======== Vorliegender Auszug ========

Folgen falscher Bamf-Entscheidungen: Langer Weg bis zu „rechtswidrig“

Das Bundesamt für Migration und Flüchtlinge muss tausende Asylbescheide überprüfen. Unregelmäßigkeiten allein heben noch keinen davon auf.

Ein gelbes Schild mit einem Bundesadler an einem Tor

Beim Bundesamt für Migration und Flüchtlinge gibt es einiges zu überprüfen Foto: dpa

FREIBURG taz | Das Bundesamt für Migration und Flüchtlinge (BAMF) hat großflächig mit der Überprüfung von positiven Asylbescheiden der Bremer BAMF-Außenstelle begonnen. Bescheide, die sich als rechtswidrig entpuppen, werden zurückgenommen. Je nach der konkreten Situation können die Betroffenen dadurch ihr Aufenthaltsrecht in Deutschland verlieren.

======== Bereitgestellte Einträge ========

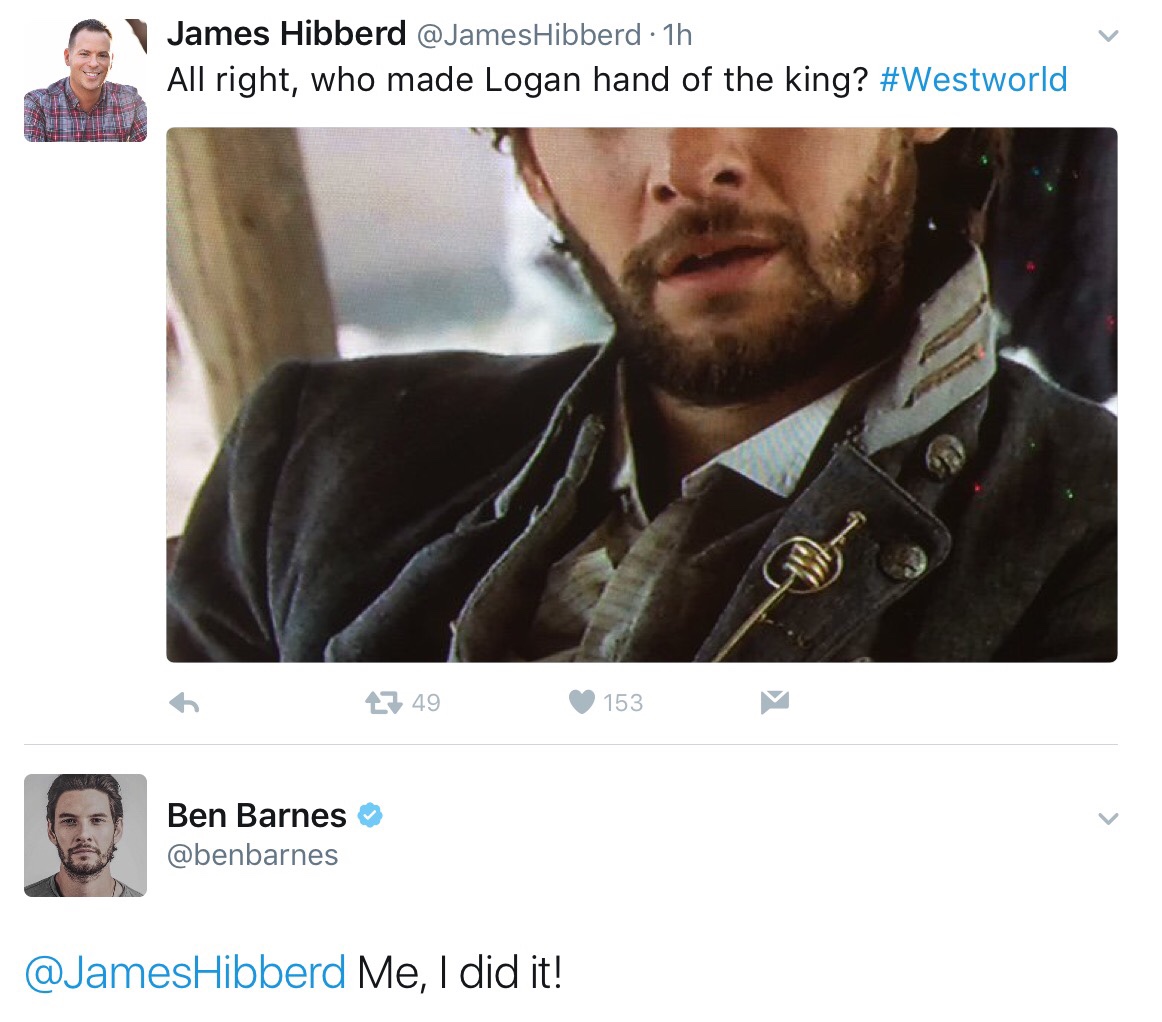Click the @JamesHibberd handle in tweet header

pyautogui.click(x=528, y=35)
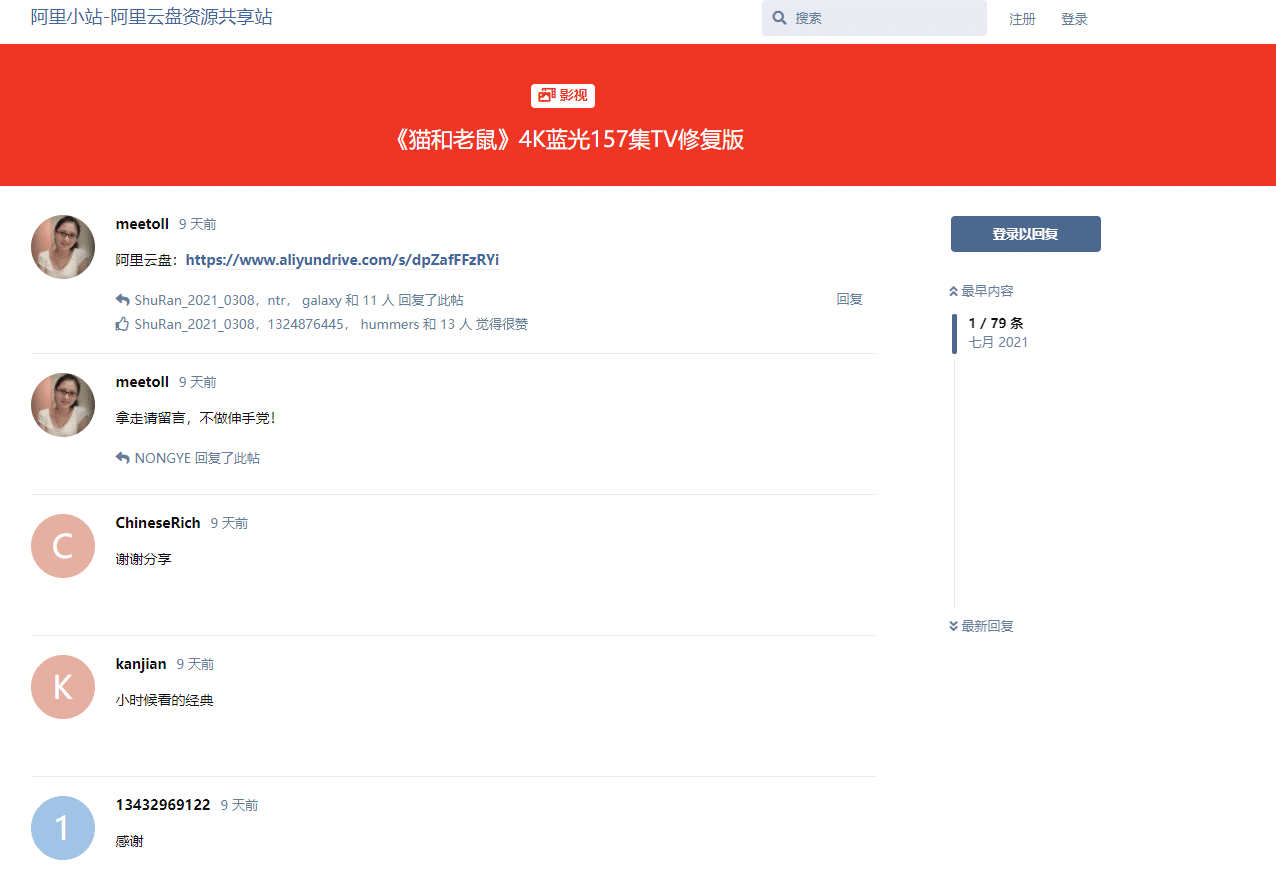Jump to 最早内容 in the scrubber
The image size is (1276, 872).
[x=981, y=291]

========

Übertragen Sie aus dem Auszug über die Überprüfung von Asylbescheiden wortgetreu die Stelle, die mit den Worten „Folgen falscher Bamf-Entscheidungen: Langer“ beginnt und mit „in Deutschland verlieren.“ endet. Die Einträge stammen aus einer anderen Quelle als der Auszug.

Endgültige Antwort —
Folgen falscher Bamf-Entscheidungen: Langer Weg bis zu „rechtswidrig“

Das Bundesamt für Migration und Flüchtlinge muss tausende Asylbescheide überprüfen. Unregelmäßigkeiten allein heben noch keinen davon auf.

Ein gelbes Schild mit einem Bundesadler an einem Tor

Beim Bundesamt für Migration und Flüchtlinge gibt es einiges zu überprüfen Foto: dpa

FREIBURG taz | Das Bundesamt für Migration und Flüchtlinge (BAMF) hat großflächig mit der Überprüfung von positiven Asylbescheiden der Bremer BAMF-Außenstelle begonnen. Bescheide, die sich als rechtswidrig entpuppen, werden zurückgenommen. Je nach der konkreten Situation können die Betroffenen dadurch ihr Aufenthaltsrecht in Deutschland verlieren.